[Collected data entries]
■ ■ ■ ■ ■ ■ ■

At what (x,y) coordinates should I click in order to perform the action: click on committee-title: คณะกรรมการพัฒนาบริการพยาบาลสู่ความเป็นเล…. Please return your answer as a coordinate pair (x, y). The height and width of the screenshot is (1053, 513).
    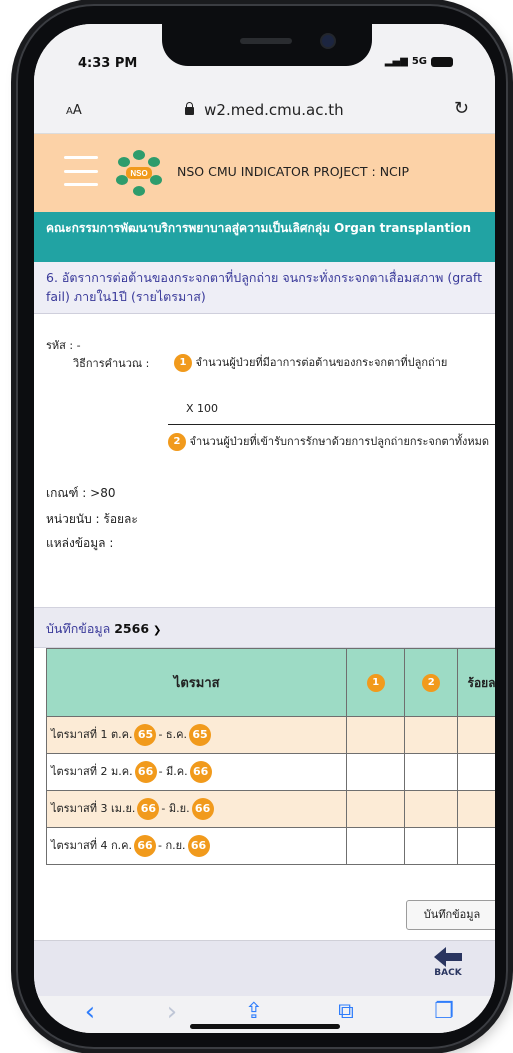
    Looking at the image, I should click on (264, 237).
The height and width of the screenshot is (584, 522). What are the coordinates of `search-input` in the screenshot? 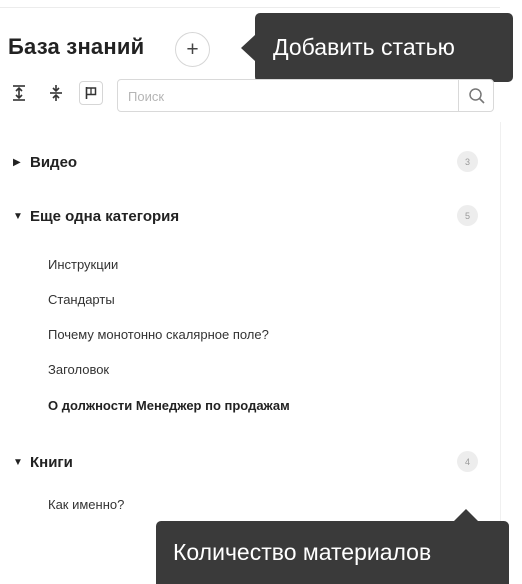 It's located at (288, 96).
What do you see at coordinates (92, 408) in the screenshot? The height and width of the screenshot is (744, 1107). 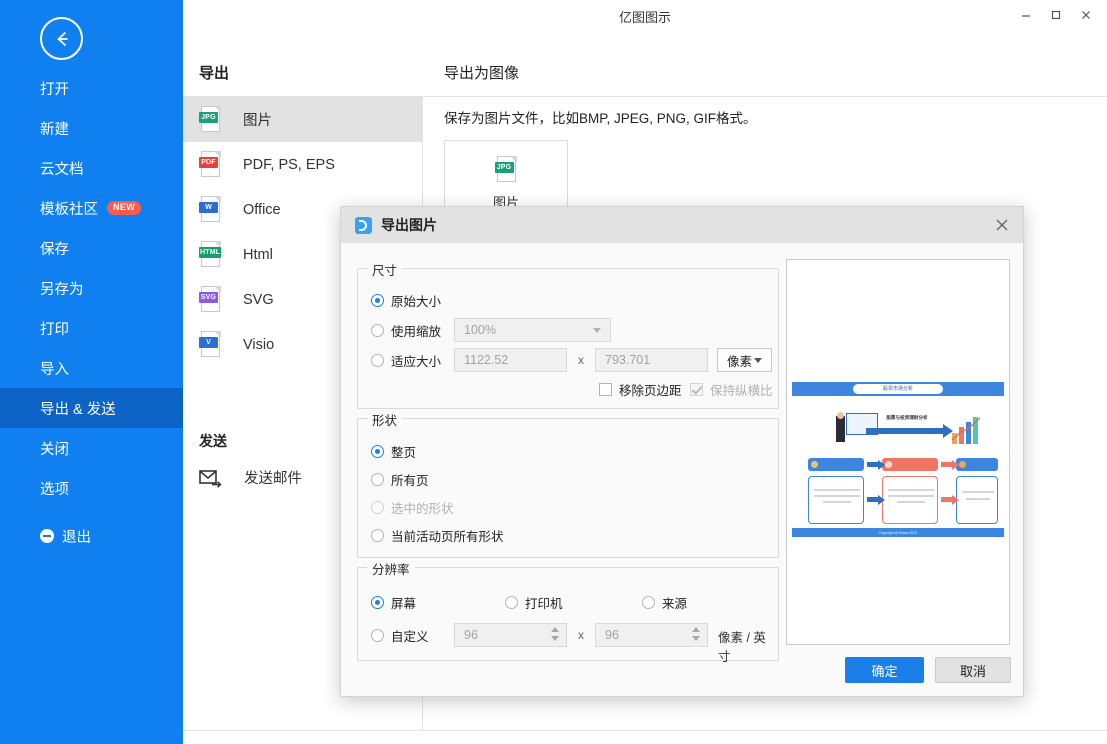 I see `sidebar-item-8: 导出 & 发送` at bounding box center [92, 408].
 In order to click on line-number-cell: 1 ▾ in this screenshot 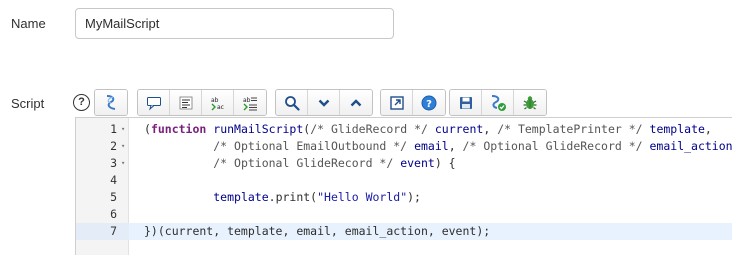, I will do `click(102, 130)`.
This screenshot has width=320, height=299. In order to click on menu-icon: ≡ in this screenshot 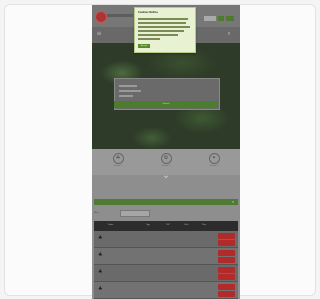, I will do `click(99, 34)`.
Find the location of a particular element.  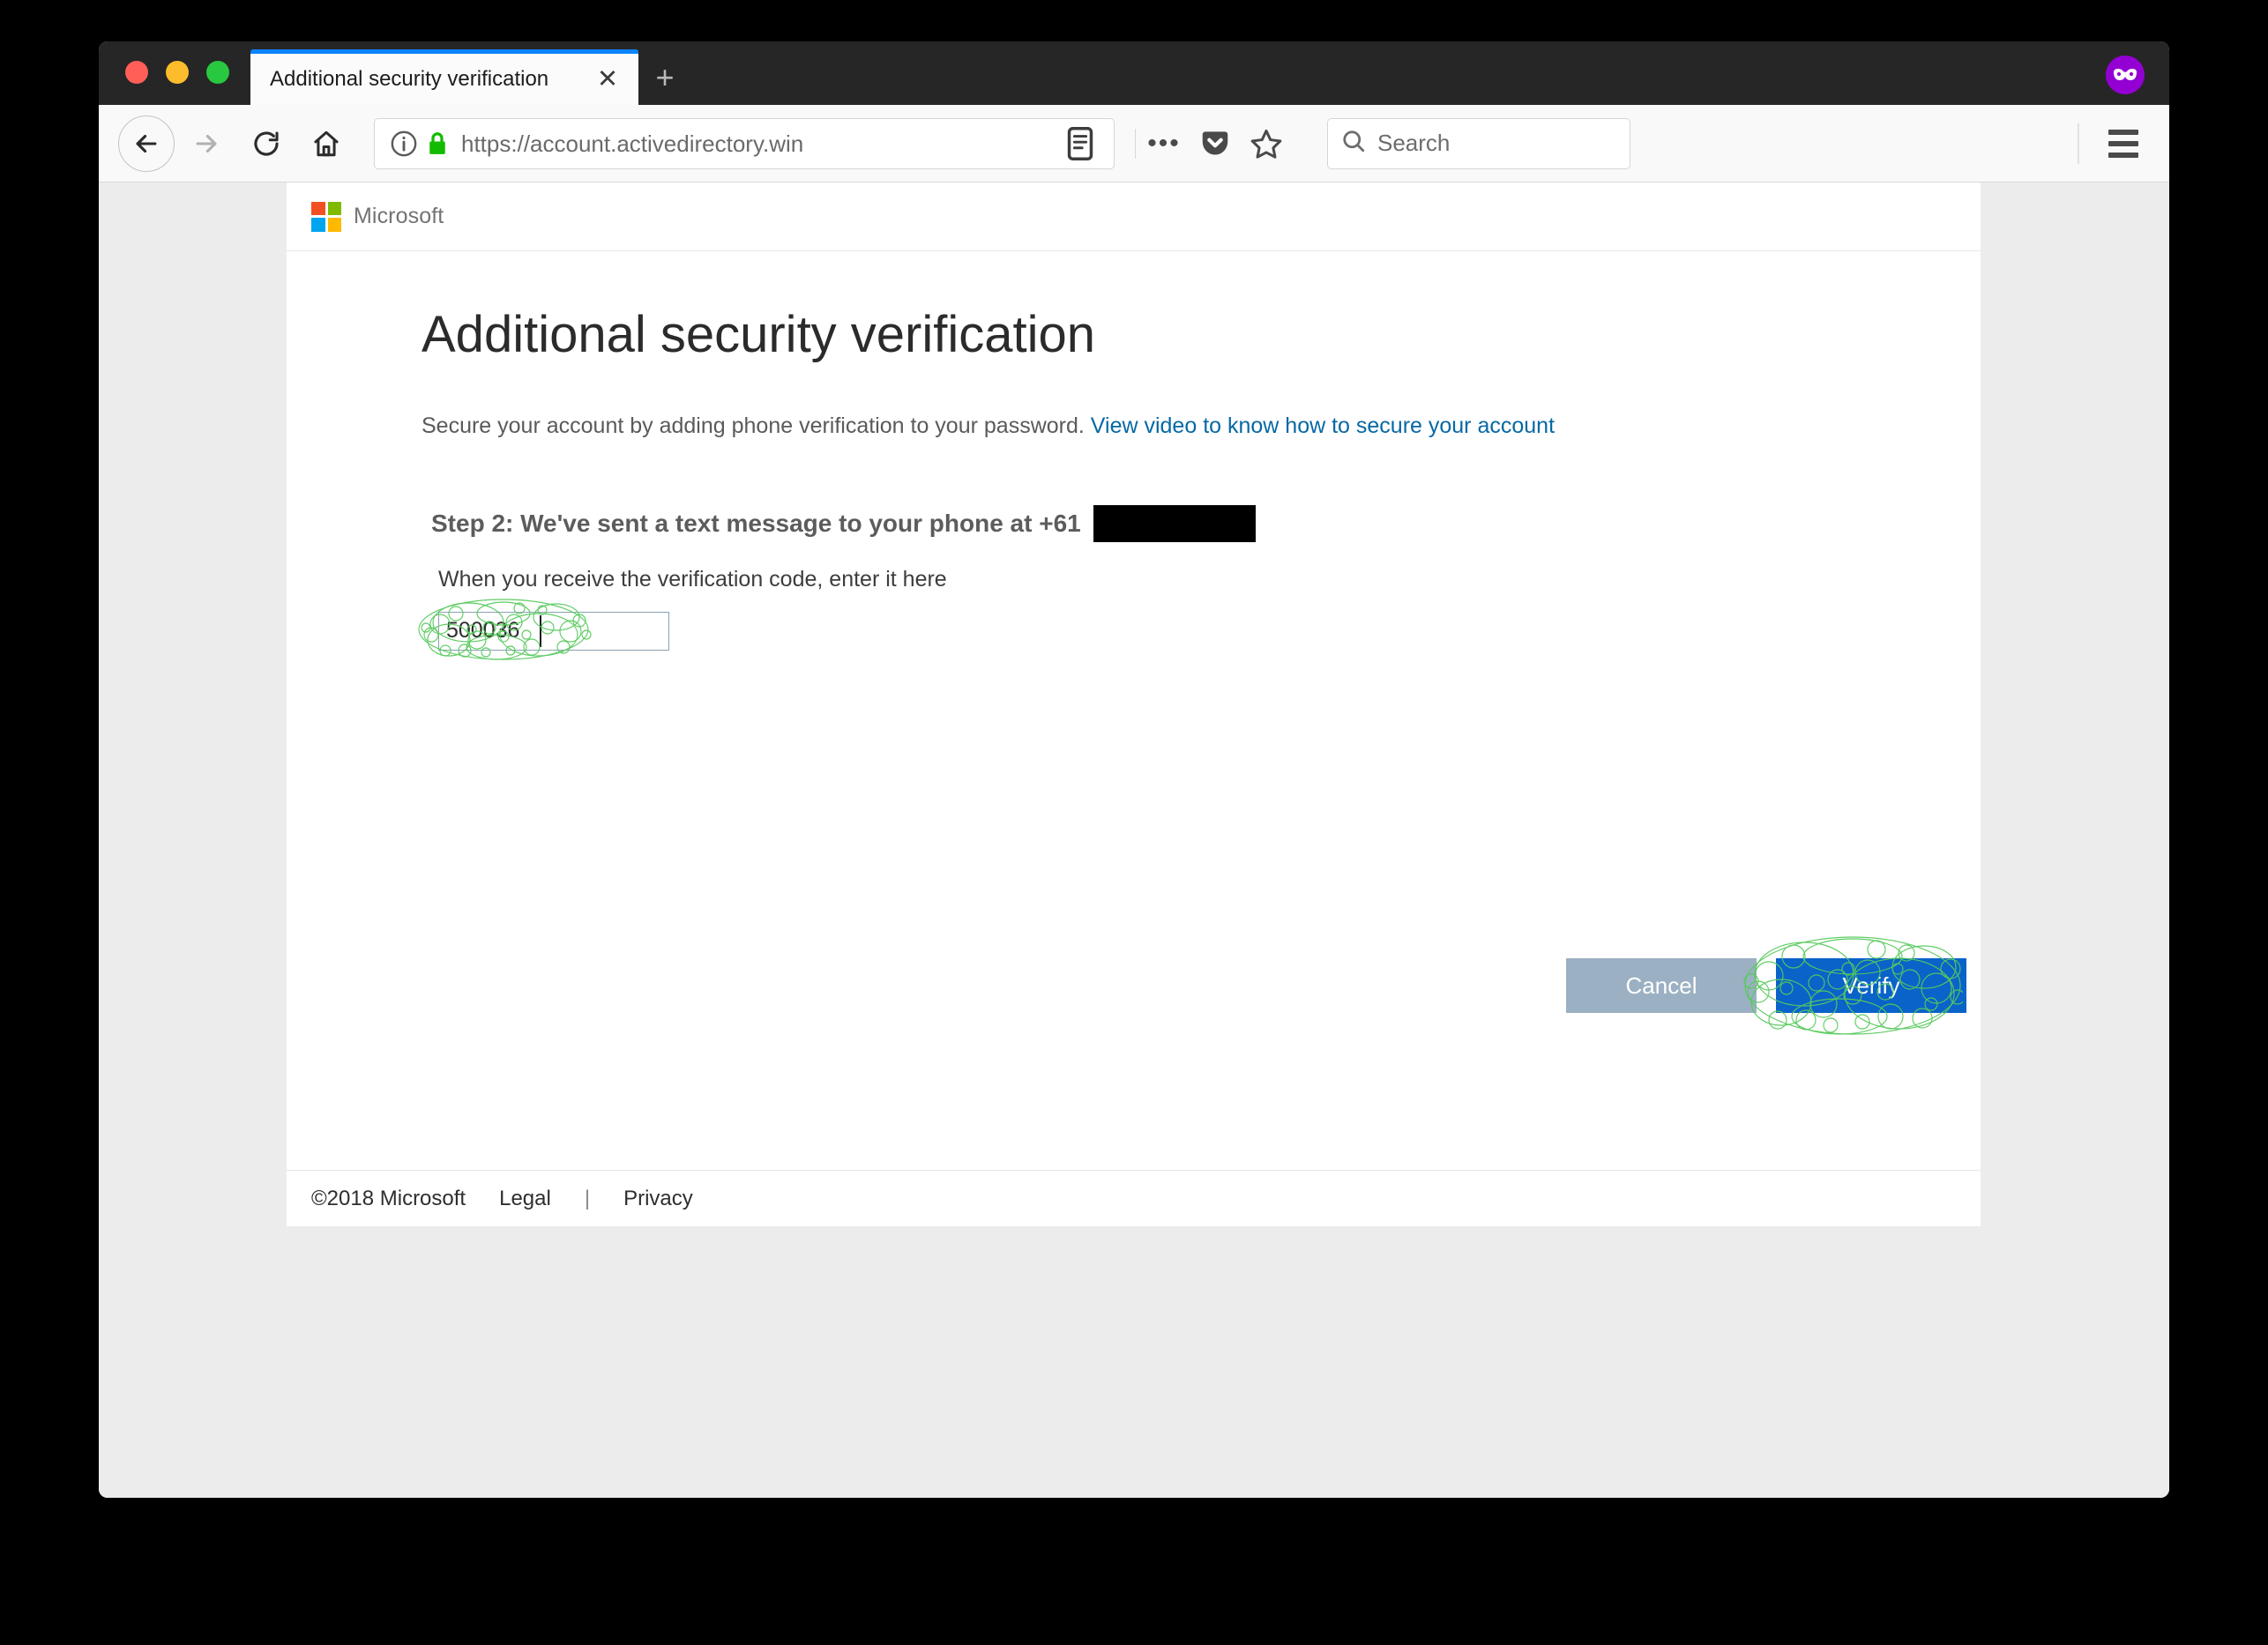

■ ■ ■ ■ ■ ■ ■

Please write out, word for word, the data from its first line up to and including the line with "Looking at the". Leave the pictures out of your answer.

At what (x,y) coordinates should I click in order to perform the action: click on committee-title: คณะกรรมการพัฒนาบริการพยาบาลสู่ความเป็นเล…. Please return your answer as a coordinate pair (x, y). The height and width of the screenshot is (1053, 513).
    Looking at the image, I should click on (264, 237).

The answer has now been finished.